Lecture #14: Recovery
Recovery in Distributed/Concurrent Systems
- Lost messages, orphane messages, and livelock
- Strongly Consistent Set of Checkpoints
- Consistent Set of Checkpoints
A Simple Method for taking a Consistent Set of Checkpoints
- Assumption: checkpoint, send/recv are atomic.
- Take a checkpoint after sending every message.
- The set of the most recent checkpoints is always consistent. Why?
Is it strongly consistent?
- What is the main problem with this approach? Take a checkpoint after every
K messages sent? Is it still consistent?
Synchronous Checkpointing Algorithm (Koo and Toueg)
- make some simplifying assumptions
- processes communicate by exchanging messages through channels
- channels are FIFO, end-to-end protocols cope with message loss due to
rollback recovery.
- comm. failures do not partition the network
- use 2 kinds of checkpoint
Synchronous Checkpointing: Phase 1
- initiator: take tentative checkpoint
ask other processes to take tentative checkpoint
- other processes: can respond `yes' or `no'
- initiator: decide to make checkpoints permanent
if everyone has responded `yes'
Synchronous Checkpointing: Phase 2
- initiator: inform all processes of Phase 1 decision
(commit or abort checkpoint)
- others: act accordingly
Between tentative checkpoint and commit/abort of
checkpoint process must hold back messages.
Does this guarantee we have a strongly
consistent state? Can you construct an example that
shows we can still have lost messages?
Synchronous Checkpointing: Properties
- all or none of the processes take permanent checkpoints
- there is no record of a message being received but not sent
Checkpoints may be taken unnecessarily, give an example.
Can this unnecessarily checkpoints to avoided? A scheme is described
in the book. Main idea
- Record all messages sent and received after the last checkpoint.
(last_recv(x, y), first_sent(x, y))
- When X request Y to take a tentative checkpoint, X send the the last
message received from Y with the request. Y takes tentative checkpoint only
if the last message received by X from Y was sent after Y sent the first
message after the last checkpoint (last_recv(x, y) >= first_send(y,x)).
- When a process takes a checkpoint, it will ask all other
processes that sent messages to the process to take checkpoints.

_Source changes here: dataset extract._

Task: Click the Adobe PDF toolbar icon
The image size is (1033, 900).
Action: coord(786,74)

Rollback Recovery: Phase 1
- initiator: check whether all proceses are willing to
restart from last checkpoints
- others: may reply `yes' or `no'
Rollback Recovery: Phase 2
- initiator: propagate go/nogo decision to all processes
- others: carry out the decision of the initiator
Between request to rollback and decision, no one sends
other messages
Rollback Recovery: Properties
- all or none of the processes restart from checkpoints
- after rollback, all processes resume in a consistent state
Can have unnecessary rollback: can use a similar technique as
the one in taking checkpoints to eliminate unnecessary rollback. Discuss
Disadvantages of Synchronous Approach
- checkpoint algorithm generates message traffic
- synchronization delays are introduced
These costs may seem high if failures between checkpoints
are unlikely.
Asynchronous Approach
- Take multiple local checkpoints independently
- After a failure, try to find a consistent set of checkpoints
among those that have been taken recently
- All incoming messages between local checkpoints are logged
- pessimistic approach: log each message before processing
- optimistic approach: buffer messages & log in batches
Why is the second approach called optimistic?
What are the advantages and disadvantages of each approach?

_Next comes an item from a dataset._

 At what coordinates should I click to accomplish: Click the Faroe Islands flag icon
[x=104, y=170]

Juang & Venkatesan Asynchronous Checkpointing Algorithm
make some simplifying assumptions
- communication channels are reliable
- communication channels are FIFO
- communication channels have no buffer size limits
- message transmission delay is bounded
- underlying system is event-driven, with locally timestamped (monotonically increasing numbers) events. Each event consists of the following: waiting for
a message, process the message, change process state, and send a number of messages.
basic idea:
- At each event, a triplet {s, m, msgs_sent} is put in the the log. s is the
state, m is the message causing the event, msgs_sent is the set of messages sent.

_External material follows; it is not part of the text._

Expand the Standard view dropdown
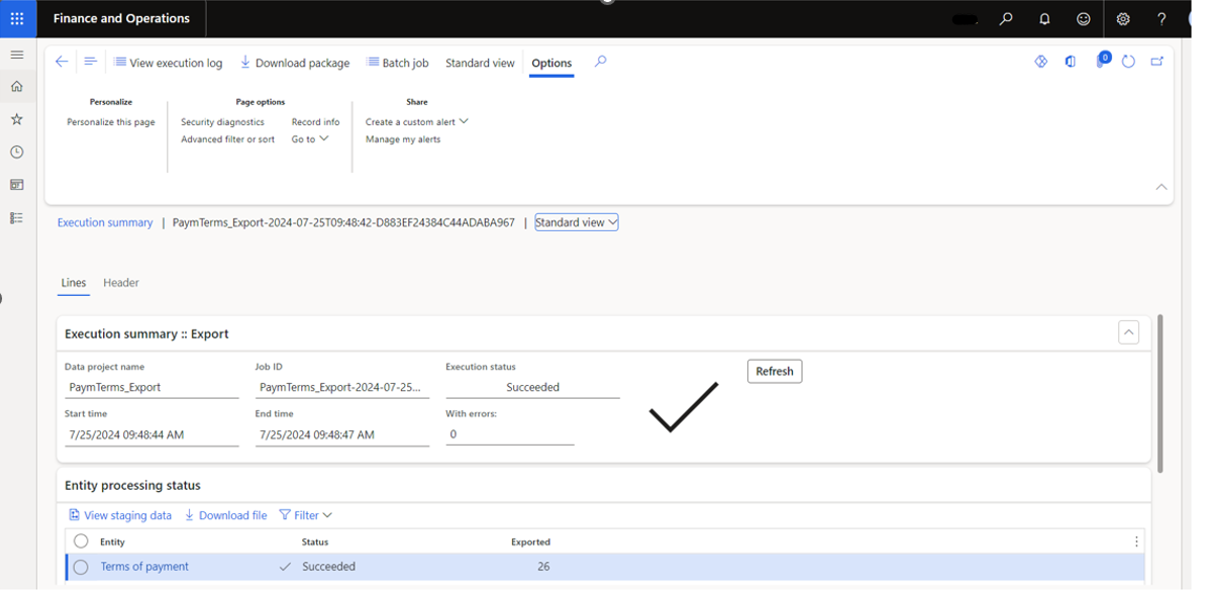The image size is (1209, 590). click(577, 222)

- Two data structures used: RCVD(i, j, checkpoint) -- the number of
message received by processor i from processor j at checkpoint, SENT(i, j,
checkpoint) -- the number of messages sent from i to j at checkpoint.
- Use the message send/recv counts to determine the point to rollback.
Algorithm: all node will be running the same recovering algorithm (how to make
this happen?)
At processor i:
- If I is a processor that is recovering from a failure, checkpoint = the latest event logged in the stable storage.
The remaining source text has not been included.